We can see how the very absence of technology greatly empowers sub-cultures for community expression. The very campus containing the SenseAble City Lab used to house an old dilapidated timber radar research facility that was built during the second world war. After it's military occupation was redundant, it was appropriated by many students and modified daily to suit the use of inhabitants. There was no programmed constraints where the architecture disallowed the workflow, expression or community utility of the occupants. If the architecture got in the way, it was simply removed... knocked down or modified by the industries MIT students so that it did work.

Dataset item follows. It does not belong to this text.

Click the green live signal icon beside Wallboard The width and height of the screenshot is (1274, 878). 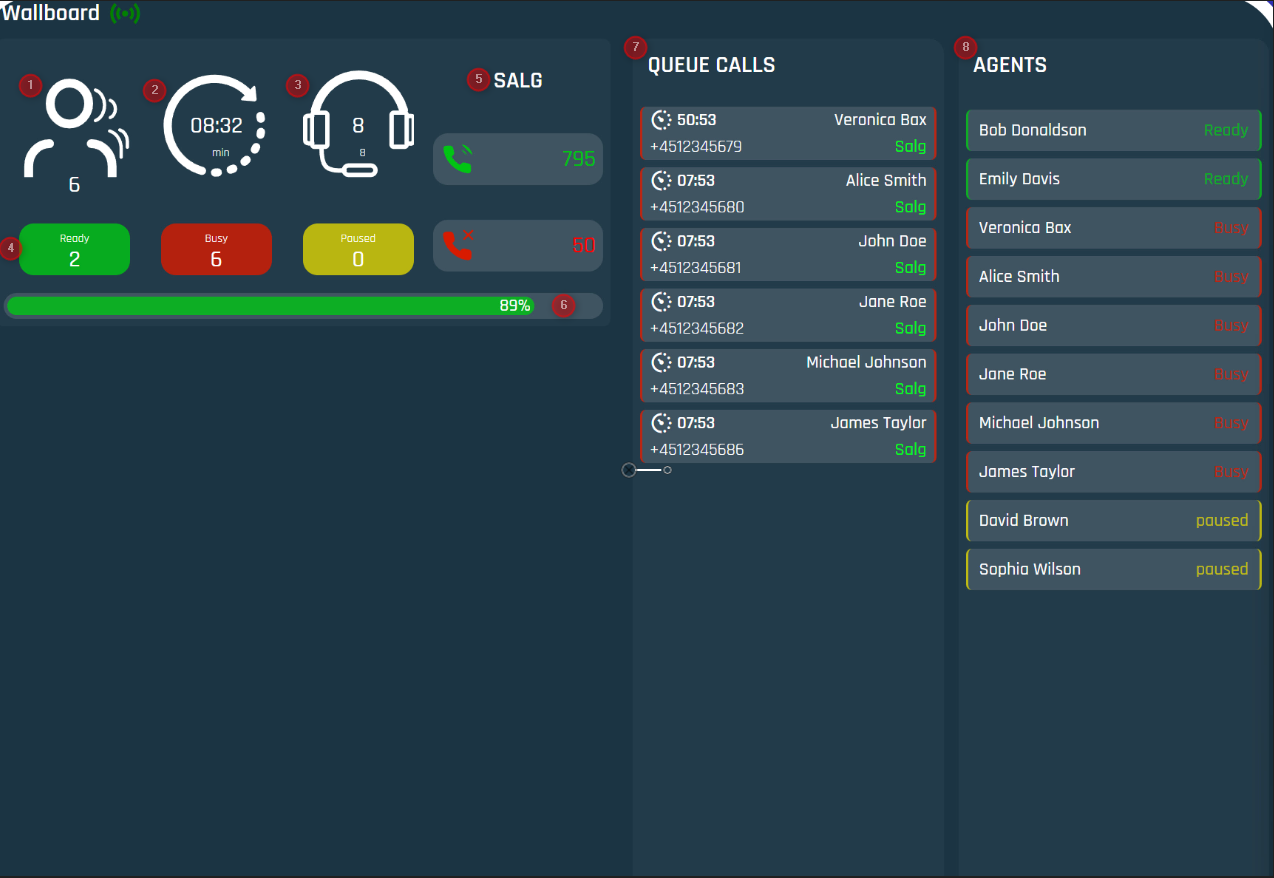pyautogui.click(x=125, y=14)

And in the hearts of generations of students, that old building was the most prescious piece of academic and community infrastucture. *

"Christopher..." I hear you whisper again... "but you are proposing that the best architecture is that which we care less about.. and yet love the most..."
Well, perhaps I am.. and this conflagrated conclusion seems the most linear and logical in the view of this argument, yet it appears to be the most unjustifiable economic logic (if the desires of a buildings occupants were to be harnessed to 'commodify architecture'). Perhaps it is my saving grace that I believe architecture to go beyond being "commodity".

So why do we buy a big mac meal when we only want fries?
"technology is the answer... but what is the problem?"

What is the problem that this technology exists for?


*refer the text "How Buildings Grow" by Stewart Brand. In it he describes numeruos examples of the same sentiment as well as this particular example; the MIT timber radar building.